*THE TASK*: Return, from the data below, each line that contains the word "target".

*DATASET ENTRIES*:
-=-=-=-=-

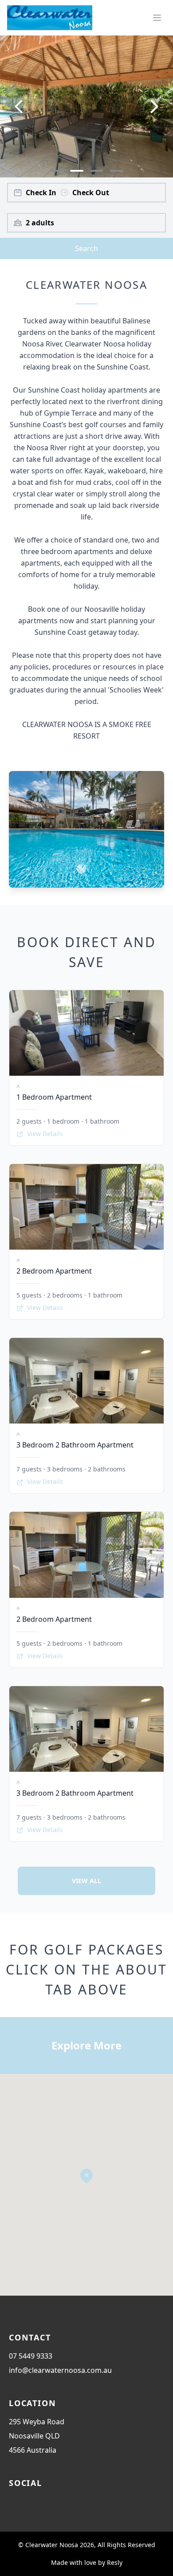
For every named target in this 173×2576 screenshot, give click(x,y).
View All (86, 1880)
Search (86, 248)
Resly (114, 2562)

-=-=-=-=-

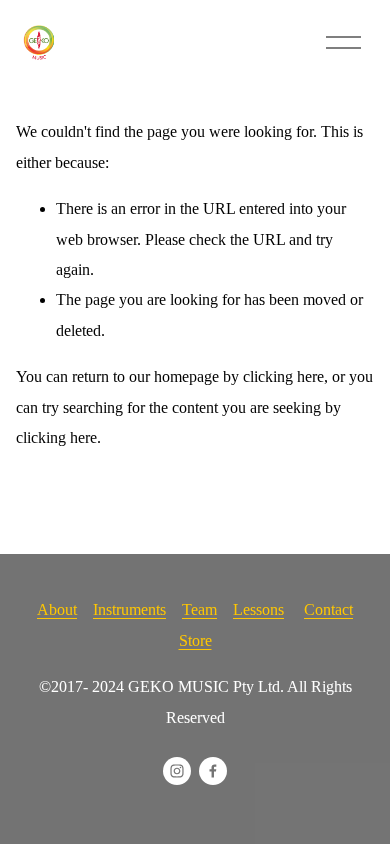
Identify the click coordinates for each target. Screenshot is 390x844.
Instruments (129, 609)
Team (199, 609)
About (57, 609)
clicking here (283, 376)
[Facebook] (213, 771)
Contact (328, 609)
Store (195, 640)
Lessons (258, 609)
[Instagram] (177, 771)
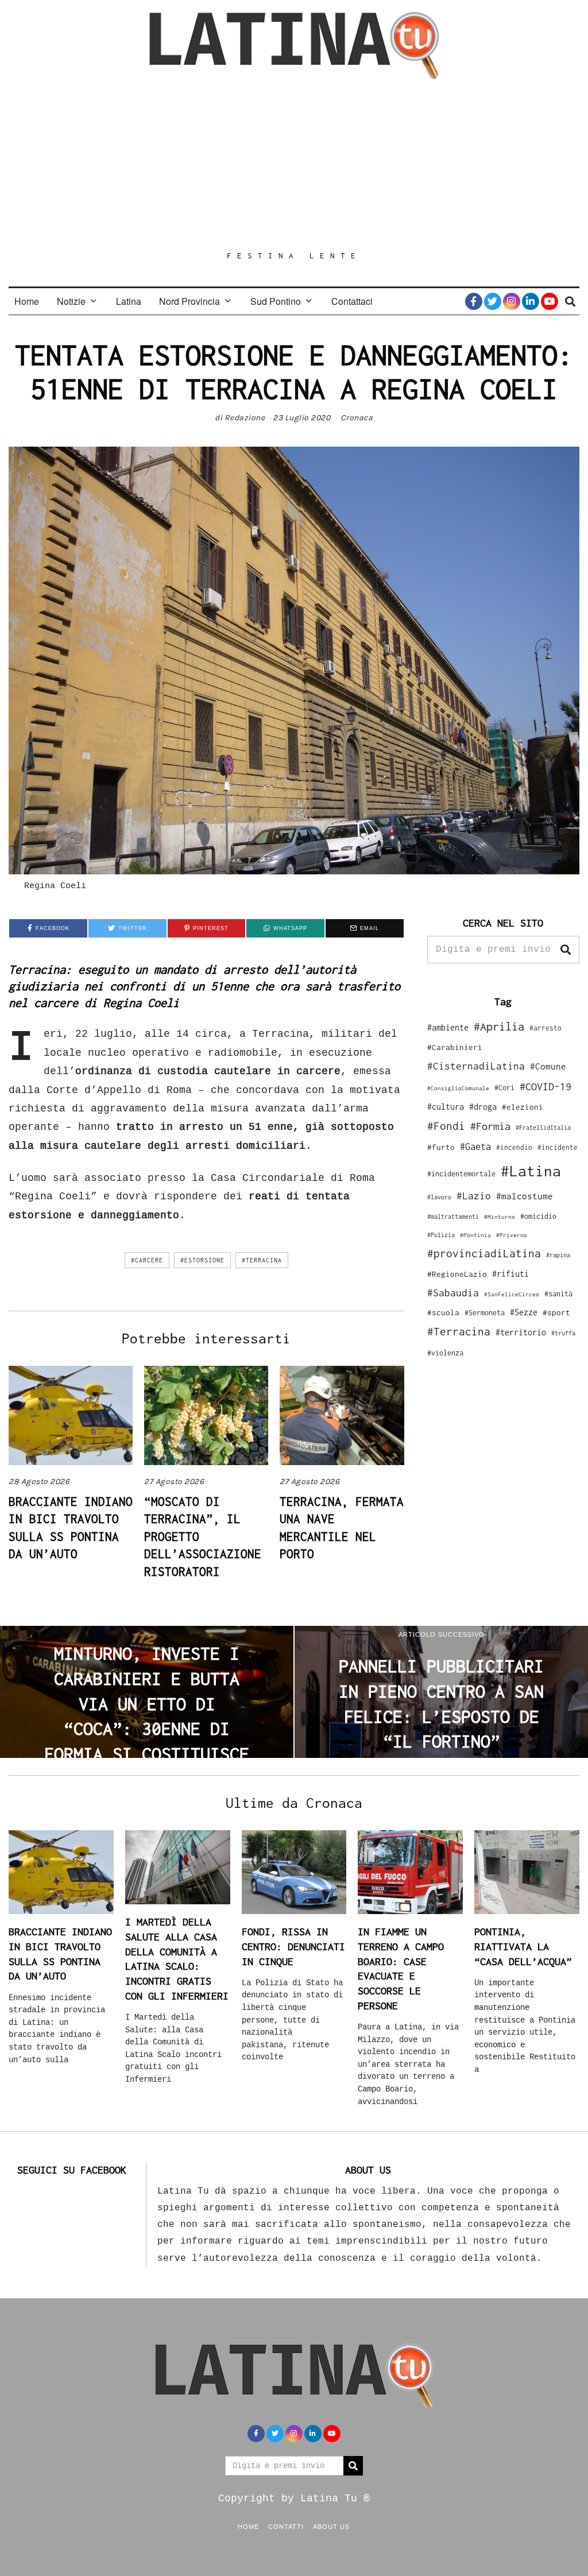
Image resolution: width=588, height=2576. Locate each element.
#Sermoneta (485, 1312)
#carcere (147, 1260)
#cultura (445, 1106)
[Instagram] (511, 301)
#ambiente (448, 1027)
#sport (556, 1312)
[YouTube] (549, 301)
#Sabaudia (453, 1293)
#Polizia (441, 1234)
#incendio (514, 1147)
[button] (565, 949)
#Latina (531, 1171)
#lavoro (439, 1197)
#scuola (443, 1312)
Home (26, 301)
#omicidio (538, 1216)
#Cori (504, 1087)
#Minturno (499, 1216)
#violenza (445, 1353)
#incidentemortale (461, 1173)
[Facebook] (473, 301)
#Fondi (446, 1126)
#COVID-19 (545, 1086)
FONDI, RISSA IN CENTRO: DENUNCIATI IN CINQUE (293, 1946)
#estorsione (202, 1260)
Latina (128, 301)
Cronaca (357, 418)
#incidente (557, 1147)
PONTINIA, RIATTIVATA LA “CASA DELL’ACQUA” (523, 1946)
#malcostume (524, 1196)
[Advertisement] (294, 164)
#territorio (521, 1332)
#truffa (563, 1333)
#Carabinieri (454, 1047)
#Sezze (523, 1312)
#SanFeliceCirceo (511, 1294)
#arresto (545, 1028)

-=-=-=-=-

*EXERCISE RESPONSE*:
For every named target in this 173×2576 screenshot, give click(x,y).
Identify the click coordinates for each target. Screenshot is 390x844.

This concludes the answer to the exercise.